> _TASK INSTRUCTIONS_:
Write only the number of lines in the entries below that contain the word "computer".

Stored items
Content starts
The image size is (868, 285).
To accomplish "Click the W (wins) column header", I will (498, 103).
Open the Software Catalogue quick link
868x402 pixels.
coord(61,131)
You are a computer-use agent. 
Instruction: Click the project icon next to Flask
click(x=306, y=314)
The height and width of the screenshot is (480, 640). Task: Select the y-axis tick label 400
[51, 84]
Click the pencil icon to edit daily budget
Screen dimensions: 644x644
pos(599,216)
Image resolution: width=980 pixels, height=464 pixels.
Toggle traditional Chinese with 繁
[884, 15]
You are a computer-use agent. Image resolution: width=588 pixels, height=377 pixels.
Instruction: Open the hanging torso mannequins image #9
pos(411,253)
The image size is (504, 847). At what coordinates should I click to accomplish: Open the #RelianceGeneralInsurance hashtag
Content ends
> _WRITTEN ANSWER_:
2